VAT: When do I need to register?
A business must register for VAT once taxable supplies exceeds the registration threshold, and can only apply for deregistration when the ‘taxable supplies’ cease to exceed the deregistration threshold.
The registration and deregistration thresholds can be found here.
‘Taxable supplies’ is the value of everything sold by a business that is not exempt from VAT.
Whilst a business can register for VAT voluntarily, registration is compulsory where either the ‘historic test’ or ‘future test’ is met.
The historic test looks at the value of taxable supplies in the preceding 12 months.
Where cumulative taxable supplies exceed the registration threshold, HMRC must be notified within the next 30 days.
From the start of the following month, the business will be registered for VAT and must charge VAT on supplies .
For example, where a business’ taxable supplies exceed the threshold for the first time on 31 March 2016, it must register for VAT by 30 April 2016 and charge VAT from 1 May 2016.
In contrast, the future test looks only at the taxable supplies in the next 30 days.
If the registration limit is expected to be exceeded in the following 30 days alone, then HMRC must be notified before that 30 day period expires.
The business will be registered and VAT charged from the date that the business was aware that its taxable supplies were going to exceed the registration threshold within the 30 day period.
Where a business fails to register for VAT, the failure to notify penalty regime will apply.
The penalty charged is a % of the VAT due from the date that the business should have registered for VAT.
The % will depend on the type of behaviour resulting in the penalty, with a non-deliberate failure attracting a maximum penalty of 30%, while a deliberate and concealed failure could attract a penalty of up to 100% of the VAT due.
This % can be reduced where a disclosure is made to HMRC.
Flat Rate Scheme
An eligible VAT registered business may opt to join the Flat Rate Scheme.
The scheme enables the registered business to calculate its VAT liability as a flat rate percentage of total turnover (inc VAT) and so avoids the need to keep detailed records of input tax and output tax.
The Flat Rate Scheme operates by the company charging output tax as normal, but the output tax charged to customers is not paid over to HMRC and instead a ‘flat rate percentage’ is applied to the VAT inclusive turnover for that period.
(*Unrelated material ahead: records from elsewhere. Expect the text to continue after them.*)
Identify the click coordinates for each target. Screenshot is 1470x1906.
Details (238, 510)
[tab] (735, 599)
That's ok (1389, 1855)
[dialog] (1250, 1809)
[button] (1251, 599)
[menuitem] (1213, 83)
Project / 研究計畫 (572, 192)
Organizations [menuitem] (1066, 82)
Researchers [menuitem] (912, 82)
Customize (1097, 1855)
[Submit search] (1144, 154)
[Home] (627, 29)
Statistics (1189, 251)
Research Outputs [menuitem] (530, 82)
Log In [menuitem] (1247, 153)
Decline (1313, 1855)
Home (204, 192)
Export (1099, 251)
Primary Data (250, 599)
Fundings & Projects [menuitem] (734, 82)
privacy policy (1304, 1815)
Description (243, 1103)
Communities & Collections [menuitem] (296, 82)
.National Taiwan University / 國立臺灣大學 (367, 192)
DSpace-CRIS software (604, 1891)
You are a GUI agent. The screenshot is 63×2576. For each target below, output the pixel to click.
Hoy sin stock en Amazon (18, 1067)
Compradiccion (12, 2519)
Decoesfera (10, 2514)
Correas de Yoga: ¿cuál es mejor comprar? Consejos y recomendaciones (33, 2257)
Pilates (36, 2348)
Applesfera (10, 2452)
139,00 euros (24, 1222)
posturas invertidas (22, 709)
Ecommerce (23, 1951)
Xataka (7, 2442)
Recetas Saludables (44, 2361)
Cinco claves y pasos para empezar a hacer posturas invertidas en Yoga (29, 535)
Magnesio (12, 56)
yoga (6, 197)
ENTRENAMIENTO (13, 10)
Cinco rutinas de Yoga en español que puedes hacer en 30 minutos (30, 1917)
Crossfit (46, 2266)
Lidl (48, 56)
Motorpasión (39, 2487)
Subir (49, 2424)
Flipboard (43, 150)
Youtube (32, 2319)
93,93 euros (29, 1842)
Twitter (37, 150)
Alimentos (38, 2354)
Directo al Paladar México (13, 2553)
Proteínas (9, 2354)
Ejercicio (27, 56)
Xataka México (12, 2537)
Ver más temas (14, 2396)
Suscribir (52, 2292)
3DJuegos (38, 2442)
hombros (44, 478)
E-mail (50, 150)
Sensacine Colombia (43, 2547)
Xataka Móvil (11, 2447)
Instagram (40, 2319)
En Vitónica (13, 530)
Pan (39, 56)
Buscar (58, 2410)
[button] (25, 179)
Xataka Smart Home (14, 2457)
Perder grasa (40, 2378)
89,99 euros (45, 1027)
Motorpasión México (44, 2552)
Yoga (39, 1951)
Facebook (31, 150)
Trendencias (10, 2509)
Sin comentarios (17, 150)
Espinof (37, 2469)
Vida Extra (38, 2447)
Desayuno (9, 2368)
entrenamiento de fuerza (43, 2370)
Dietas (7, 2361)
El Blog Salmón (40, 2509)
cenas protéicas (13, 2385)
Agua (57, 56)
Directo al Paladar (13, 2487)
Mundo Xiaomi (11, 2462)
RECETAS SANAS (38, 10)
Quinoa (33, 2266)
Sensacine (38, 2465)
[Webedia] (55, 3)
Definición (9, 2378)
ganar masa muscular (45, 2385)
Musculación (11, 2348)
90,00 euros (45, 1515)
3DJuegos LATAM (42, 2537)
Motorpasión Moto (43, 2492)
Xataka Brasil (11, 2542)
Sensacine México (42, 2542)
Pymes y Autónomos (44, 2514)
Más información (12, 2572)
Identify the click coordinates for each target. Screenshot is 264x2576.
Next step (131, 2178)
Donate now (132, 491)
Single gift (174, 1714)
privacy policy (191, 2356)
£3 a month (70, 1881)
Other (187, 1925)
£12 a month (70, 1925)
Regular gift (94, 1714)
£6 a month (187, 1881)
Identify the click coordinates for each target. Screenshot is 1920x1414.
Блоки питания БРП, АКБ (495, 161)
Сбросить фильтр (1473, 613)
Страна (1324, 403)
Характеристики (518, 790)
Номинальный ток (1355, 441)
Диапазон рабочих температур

The business keeps the difference between what is charged to clients and what is paid to HMRC, which accounts for the fact that input VAT cannot be reclaimed (except for certain capital assets exceeding £2,000).
The applicable flat rate percentages range from 2% to 13.5% depending on the trade sector in which the business operates. A full list of the percentages can be found here.
A business can register under the Flat Rate Scheme provided taxable supplies are £150,000 or less, and must leave the scheme if taxable supplies exceed £230,000.
In the recent case of I & S Ward Roofing and Cladding v HMRC, it was held that the contractors were subject to penalties totalling almost £2,000 as they failed to register for VAT, despite the failure resulting from bad advice.
I & S Ward Roofing and Cladding traded as industrial roofing and cladding contractors as a partnership.
After the partnership completed a questionnaire with respect to their turnover, HMRC discovered that they should have been registered for the following periods:
- 1 February 2008 – 31 October 2009
- 1 January 2010 – 28 February 2011
- 1 November 2011 – 30 November 2012
- 1 April 2013 – 31 May 2013
As the first two periods were prior to the new penalty regime being introduced, ‘belated notification penalties’ were issued. For the remaining periods, penalties for Failure to Notify were issued.
The partnership accepted HMRC’s right to charge I & S Ward, however they requested leniency on the basis that the punishment was too severe. It was argued that the taxable turnover was increased by the following bad advice provided to the taxpayers:
a) to trade as a partnership rather than operating as two individuals; and
b) the accounts had been prepared by their advisors on the basis that their turnover included materials purchased on behalf of customers. This should have been separately identified and excluded from turnover.
Furthermore, the previous advisors failed to recognise that the partnership was trading above the VAT threshold.
The partnership also argued that HMRC had failed to point out the benefits available through the VAT flat rate scheme at the time that they set up their partnership Unique Taxpayer Reference.
The partnership’s failure to register for VAT was therefore as a result of poor advice from both HMRC and their advisors.
HMRC contended that reliance upon a third party is specifically excluded as a reasonable excuse for failing to register, and therefore the penalties are correct.
The Tribunal held that HMRC correctly identified the periods in which the business traded above the VAT threshold and were therefore required to register.
While the court accepted that the appellants had clearly received poor advised, it was held that as ignorance of the law and reliance upon a third party is not a reasonable excuse and the penalties were correctly issued.